David Aplin Group President, Jeff Aplin, wants to change the company model so that all employees work part-time in the office and part-time at home. The concern: how to keep the team-oriented culture going.
With offices in 10 cities from Vancouver to Halifax, Calgary-based David Aplin Group has grown into a sizable business. But Jeff Aplin, appointed president last year, wants to make the national recruiting firm that his father launched from their Edmonton home in 1975 even bigger. Within three years, he aims to double the number of staff at the 150-employee firm, and more than double annual revenues to $100-million from just over $40-million last year. He wants to pull off this expansion without adding any office space. “As we grow, it becomes a challenge to allocate square footage and an office to everybody,” Mr. Aplin says. His solution: Create a new structure for the company that will see all employees working part-time from the office and part-time from home.

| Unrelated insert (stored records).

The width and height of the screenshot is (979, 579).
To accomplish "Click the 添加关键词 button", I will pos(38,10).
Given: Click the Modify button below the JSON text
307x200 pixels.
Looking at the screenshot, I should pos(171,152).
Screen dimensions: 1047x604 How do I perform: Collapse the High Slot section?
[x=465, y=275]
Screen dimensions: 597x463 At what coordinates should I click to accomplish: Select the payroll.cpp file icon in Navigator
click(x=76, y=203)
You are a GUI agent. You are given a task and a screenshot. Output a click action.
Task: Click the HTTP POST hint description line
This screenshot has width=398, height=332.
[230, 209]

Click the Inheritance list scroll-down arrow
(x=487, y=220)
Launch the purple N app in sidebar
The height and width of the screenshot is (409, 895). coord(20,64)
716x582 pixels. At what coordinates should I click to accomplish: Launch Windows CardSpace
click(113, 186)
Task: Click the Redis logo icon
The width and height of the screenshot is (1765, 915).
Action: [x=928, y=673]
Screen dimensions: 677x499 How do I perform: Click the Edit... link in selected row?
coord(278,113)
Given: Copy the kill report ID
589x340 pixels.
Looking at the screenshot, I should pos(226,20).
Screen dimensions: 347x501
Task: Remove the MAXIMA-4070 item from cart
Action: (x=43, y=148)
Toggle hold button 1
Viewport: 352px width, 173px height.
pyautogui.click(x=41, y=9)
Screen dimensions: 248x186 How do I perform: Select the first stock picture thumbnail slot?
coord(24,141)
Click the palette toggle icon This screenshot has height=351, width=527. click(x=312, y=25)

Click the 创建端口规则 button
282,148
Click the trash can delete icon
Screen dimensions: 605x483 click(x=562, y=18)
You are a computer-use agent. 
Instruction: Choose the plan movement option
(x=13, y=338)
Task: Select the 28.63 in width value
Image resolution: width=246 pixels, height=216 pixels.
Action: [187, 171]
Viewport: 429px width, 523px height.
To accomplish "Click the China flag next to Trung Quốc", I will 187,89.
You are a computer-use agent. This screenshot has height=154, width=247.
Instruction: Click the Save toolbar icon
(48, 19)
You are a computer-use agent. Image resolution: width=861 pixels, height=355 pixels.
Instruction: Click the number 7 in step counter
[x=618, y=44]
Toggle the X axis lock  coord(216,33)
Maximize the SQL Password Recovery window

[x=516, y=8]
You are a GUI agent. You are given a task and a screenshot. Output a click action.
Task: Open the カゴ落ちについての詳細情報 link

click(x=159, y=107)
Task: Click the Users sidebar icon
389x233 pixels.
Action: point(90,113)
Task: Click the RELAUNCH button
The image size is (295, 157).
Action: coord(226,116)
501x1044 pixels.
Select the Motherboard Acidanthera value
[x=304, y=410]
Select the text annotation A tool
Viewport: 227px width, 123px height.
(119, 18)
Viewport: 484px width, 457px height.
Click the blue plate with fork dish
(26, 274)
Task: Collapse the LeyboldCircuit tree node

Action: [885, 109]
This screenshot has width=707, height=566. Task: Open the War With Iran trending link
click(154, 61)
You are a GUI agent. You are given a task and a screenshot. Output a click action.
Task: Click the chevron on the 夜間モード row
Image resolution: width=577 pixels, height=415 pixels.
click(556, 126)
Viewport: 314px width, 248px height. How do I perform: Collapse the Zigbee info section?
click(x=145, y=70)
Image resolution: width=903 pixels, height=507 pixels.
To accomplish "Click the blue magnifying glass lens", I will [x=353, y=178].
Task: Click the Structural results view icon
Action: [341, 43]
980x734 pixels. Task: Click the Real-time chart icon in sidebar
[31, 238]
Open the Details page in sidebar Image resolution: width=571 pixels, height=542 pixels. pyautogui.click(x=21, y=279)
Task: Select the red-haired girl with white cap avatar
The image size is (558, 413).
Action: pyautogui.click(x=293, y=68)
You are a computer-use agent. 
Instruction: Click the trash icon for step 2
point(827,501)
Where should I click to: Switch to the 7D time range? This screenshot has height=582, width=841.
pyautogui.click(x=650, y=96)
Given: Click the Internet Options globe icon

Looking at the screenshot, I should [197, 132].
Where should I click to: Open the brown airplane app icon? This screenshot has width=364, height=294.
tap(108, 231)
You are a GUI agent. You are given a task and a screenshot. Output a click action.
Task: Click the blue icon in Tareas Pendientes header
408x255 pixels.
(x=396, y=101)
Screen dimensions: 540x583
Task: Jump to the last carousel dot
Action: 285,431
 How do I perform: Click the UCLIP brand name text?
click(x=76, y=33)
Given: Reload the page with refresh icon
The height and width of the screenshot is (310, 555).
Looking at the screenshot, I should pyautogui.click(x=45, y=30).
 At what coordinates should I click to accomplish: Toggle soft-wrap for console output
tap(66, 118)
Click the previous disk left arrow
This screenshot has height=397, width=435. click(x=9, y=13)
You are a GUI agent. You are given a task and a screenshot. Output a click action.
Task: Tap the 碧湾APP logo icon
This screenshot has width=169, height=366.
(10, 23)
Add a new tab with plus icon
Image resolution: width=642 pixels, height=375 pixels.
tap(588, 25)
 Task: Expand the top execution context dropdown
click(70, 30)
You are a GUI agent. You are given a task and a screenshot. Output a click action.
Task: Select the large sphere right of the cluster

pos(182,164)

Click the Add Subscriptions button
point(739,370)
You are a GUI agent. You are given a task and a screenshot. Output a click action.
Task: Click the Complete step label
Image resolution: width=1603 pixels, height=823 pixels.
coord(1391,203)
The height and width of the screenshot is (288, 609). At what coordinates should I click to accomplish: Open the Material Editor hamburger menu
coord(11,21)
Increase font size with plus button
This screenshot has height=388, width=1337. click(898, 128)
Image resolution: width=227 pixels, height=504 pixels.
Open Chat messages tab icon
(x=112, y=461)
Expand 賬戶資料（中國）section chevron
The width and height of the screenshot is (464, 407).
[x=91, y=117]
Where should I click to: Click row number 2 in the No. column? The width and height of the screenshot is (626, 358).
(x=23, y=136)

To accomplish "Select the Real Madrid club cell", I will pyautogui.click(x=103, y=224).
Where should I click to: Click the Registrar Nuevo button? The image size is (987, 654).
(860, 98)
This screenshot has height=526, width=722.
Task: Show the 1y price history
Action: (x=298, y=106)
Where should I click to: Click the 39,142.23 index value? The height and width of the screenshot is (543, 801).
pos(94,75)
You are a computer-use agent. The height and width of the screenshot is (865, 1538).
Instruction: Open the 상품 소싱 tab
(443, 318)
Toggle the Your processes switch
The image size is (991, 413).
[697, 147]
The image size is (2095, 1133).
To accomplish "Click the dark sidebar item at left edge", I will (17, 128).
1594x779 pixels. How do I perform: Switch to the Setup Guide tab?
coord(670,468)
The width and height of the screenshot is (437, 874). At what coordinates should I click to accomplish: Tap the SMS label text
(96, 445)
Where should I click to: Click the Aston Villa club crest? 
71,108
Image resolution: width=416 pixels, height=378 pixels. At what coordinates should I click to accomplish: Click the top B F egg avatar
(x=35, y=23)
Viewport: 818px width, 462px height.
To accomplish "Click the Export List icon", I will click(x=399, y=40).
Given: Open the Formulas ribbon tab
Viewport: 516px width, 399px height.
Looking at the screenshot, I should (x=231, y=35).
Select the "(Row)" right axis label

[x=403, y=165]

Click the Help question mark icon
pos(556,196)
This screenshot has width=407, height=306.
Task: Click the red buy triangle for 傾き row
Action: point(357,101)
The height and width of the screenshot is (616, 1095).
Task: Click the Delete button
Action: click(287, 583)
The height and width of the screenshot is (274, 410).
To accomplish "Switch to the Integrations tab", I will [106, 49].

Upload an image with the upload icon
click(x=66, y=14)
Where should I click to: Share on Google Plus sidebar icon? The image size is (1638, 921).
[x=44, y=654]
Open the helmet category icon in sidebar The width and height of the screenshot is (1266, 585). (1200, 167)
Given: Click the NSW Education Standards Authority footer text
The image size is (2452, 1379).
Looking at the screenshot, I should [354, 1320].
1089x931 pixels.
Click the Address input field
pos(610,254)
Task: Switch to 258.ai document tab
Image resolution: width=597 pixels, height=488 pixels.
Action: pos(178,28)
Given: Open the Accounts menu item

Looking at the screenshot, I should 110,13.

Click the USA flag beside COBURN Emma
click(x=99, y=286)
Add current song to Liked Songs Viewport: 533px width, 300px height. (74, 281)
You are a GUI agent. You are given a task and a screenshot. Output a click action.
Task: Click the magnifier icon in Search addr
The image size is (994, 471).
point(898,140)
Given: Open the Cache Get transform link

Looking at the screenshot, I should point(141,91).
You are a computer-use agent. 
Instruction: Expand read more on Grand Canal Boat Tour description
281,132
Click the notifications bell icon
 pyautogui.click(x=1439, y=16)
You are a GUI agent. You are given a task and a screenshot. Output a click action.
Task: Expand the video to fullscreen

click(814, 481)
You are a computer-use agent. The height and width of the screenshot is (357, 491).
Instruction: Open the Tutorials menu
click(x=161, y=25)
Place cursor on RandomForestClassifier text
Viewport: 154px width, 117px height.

That could be tricky. “There are a lot of implications,” says Mr. Aplin, whose father, David, is the company’s chairman and chief executive officer. “It’s a bit of a can of worms from a people-management point of view.” After buying a search firm in Saskatoon this spring, Aplin now has a few staff working from home full-time there. Mr. Aplin says some complain about feeling disconnected, and he’s concerned about what that might mean for a larger number of employees partly telecommuting. “If we go to the work-from-home model, if someone is struggling or having a negative period of time, maybe they’re not as connected to the team and maybe we don’t know,” he says. “And maybe it’s not addressed as effectively, and then it starts kind of a spiral.”
While Mr. Aplin is still sorting out the logistics, he envisions employees working offsite for two or three days a week, whether full days, or mornings or afternoons…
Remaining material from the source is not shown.